There are considerable difficulties in predicting fluid flow through deforming geological materials in general and fractured reservoirs in particular. Recognition and interpretation of the associated seismic/acoustic signature is also a challenging. Aspects of the deforming/flowing system include: distribution/scale of altered effective material properties with deformation; local porefluid; and multiphase issues. Practical outputs include upscaled representations of mechanical and flow behaviours and the damaged materials’ seismic response. 
Numerical simulation ideally requires multiple coupling. Here we report results from a 2D, single-phase system where fractured blocky material is subjected to mechanical and fluid loads. The linear-elastic blocks can move and strain in 2D, and the block boundary discontinuities can open, close, or shear. Converged fluid-velocity and pressure (head) fields enable upscaled permeability calculations. 
The system’s coupled response is intriguing, showing conceptually satisfying, but complex, distinctly non-linear behaviours. We illustrate the flow consequences for a bent layer with different fracture densities and address how the upscaled permeability varies as a function of the global pressure differential; the upscaled stress-strain behaviour of the coupled system is distinctly non-linear. These results indicate that the method is capable of generating new understanding of the hydrogeomechanical coupling of such systems. 
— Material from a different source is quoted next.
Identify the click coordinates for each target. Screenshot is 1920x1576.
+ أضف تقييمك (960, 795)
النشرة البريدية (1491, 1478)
It is also well recognised that, as well as variations with stress state, the instantaneous elastic response of deformed materials differs from that of their undeformed equivalents. Here we illustrate how a simple distribution of fault-associated open fractures under simple far-field loading produces a complex distribution of fracture permeabilities and seismic anisotropy signature.

 

AAPG Search and Discovery Article #90026©2004 AAPG Annual Meeting, Dallas, Texas, April 18-21, 2004.